On Thu, Dec 07, 2023 at 11:23:36AM -0800, kan.liang@xxxxxxxxxxxxxxx wrote:
> From: Kan Liang <kan.liang@xxxxxxxxxxxxxxx>
>
> Introduce a generic perf_mem_events__name(). Remove the ARCH-specific
> one.

Now memory event naming is arch dependent, this is because every arch
has different memory PMU names, and it appends specific configurations
(e.g. aarch64 appends 'ts_enable=1,...,min_latency=%u', and x86_64
appends 'ldlat=%u', etc). This is not friendly for extension, e.g. it's
impossible for users to specify any extra attributes for memory events.

This patch tries to consolidate in a central place for generating memory
event names, its approach is to add more flags to meet special usage
cases, which means the code gets more complex (and more difficult for
later's maintenance).

I think we need to distinguish the event naming into two levels: in
util/mem-events.c, we can consider it as a common layer, and we maintain
common options in it, e.g. 'latency', 'all-user', 'all-kernel',
'timestamp', 'physical_address', etc. In every arch's mem-events.c
file, it converts the common options to arch specific configurations.

In the end, this can avoid to add more and more flags into the
structure perf_mem_event.

Anyway, I also have a question for this patch itself, please see below
inline comment.

[...]

> diff --git a/tools/perf/arch/arm64/util/mem-events.c b/tools/perf/arch/arm64/util/mem-events.c
> index 2602e8688727..eb2ef84f0fc8 100644
> --- a/tools/perf/arch/arm64/util/mem-events.c
> +++ b/tools/perf/arch/arm64/util/mem-events.c
> @@ -2,28 +2,10 @@
> #include "map_symbol.h"
> #include "mem-events.h"
>
> -#define E(t, n, s) { .tag = t, .name = n, .sysfs_name = s }
> +#define E(t, n, s, l, a) { .tag = t, .name = n, .sysfs_name = s, .ldlat = l, .aux_event = a }
>
> struct perf_mem_event perf_mem_events_arm[PERF_MEM_EVENTS__MAX] = {
> - E("spe-load", "arm_spe_0/ts_enable=1,pa_enable=1,load_filter=1,store_filter=0,min_latency=%u/", "arm_spe_0"),
> - E("spe-store", "arm_spe_0/ts_enable=1,pa_enable=1,load_filter=0,store_filter=1/", "arm_spe_0"),
> - E("spe-ldst", "arm_spe_0/ts_enable=1,pa_enable=1,load_filter=1,store_filter=1,min_latency=%u/", "arm_spe_0"),
> + E("spe-load", "%s/ts_enable=1,pa_enable=1,load_filter=1,store_filter=0,min_latency=%u/", "arm_spe_0", true, 0),
> + E("spe-store", "%s/ts_enable=1,pa_enable=1,load_filter=0,store_filter=1/", "arm_spe_0", false, 0),
> + E("spe-ldst", "%s/ts_enable=1,pa_enable=1,load_filter=1,store_filter=1,min_latency=%u/", "arm_spe_0", true, 0),

Arm SPE is AUX event, should set '1' to the field '.aux_event'.

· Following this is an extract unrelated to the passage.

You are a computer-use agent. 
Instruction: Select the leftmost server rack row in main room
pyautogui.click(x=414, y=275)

I am a bit suspect if we really need the field '.aux_event', the
'.aux_event' field is only used for generating event string.

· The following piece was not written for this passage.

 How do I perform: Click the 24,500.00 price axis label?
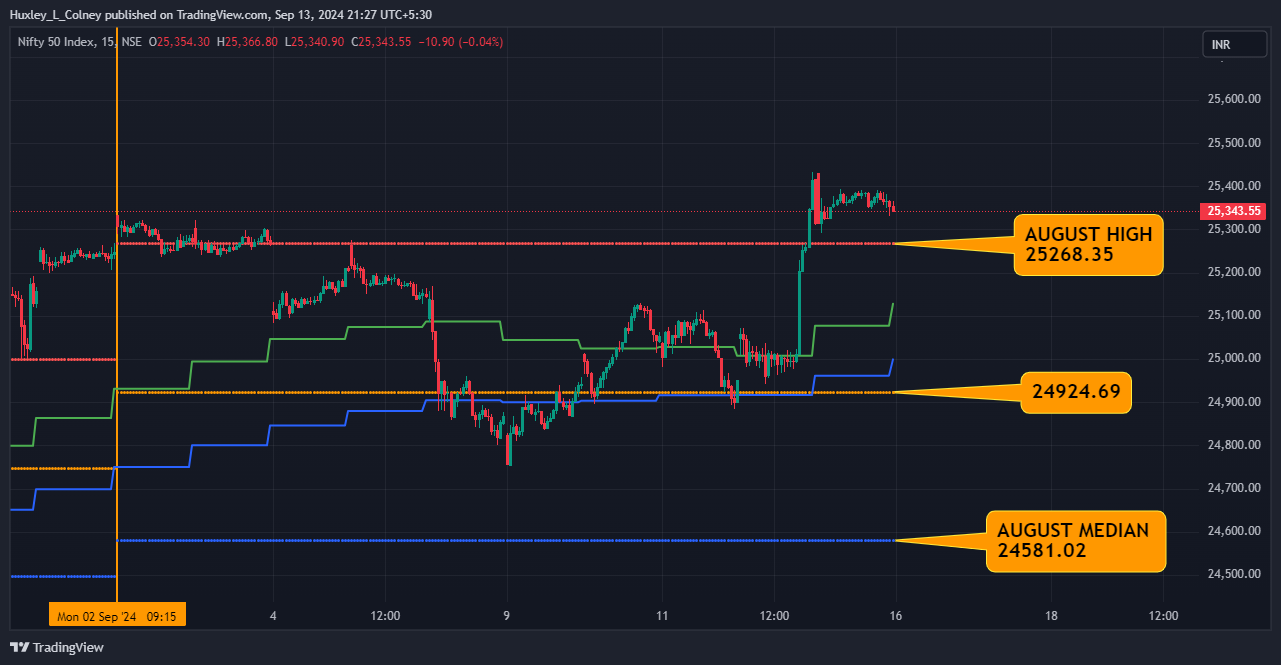1232,574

So in the below function perf_pmu__mem_events_name(), I prefer to call
an arch specific function, e.g. arch_memory_event_name(event_id, cfg),
the parameter 'event_id' passes memory event ID for load, store, and
load-store, and the parameter 'cfg' which is a pointer to the common
memory options (as mentioned above for latency, all-user or all-kernel
mode, timestamp tracing, etc).

In the end, the common layer just passes the common options to low
level arch's layer and get a event string for recording.

Thanks,
Leo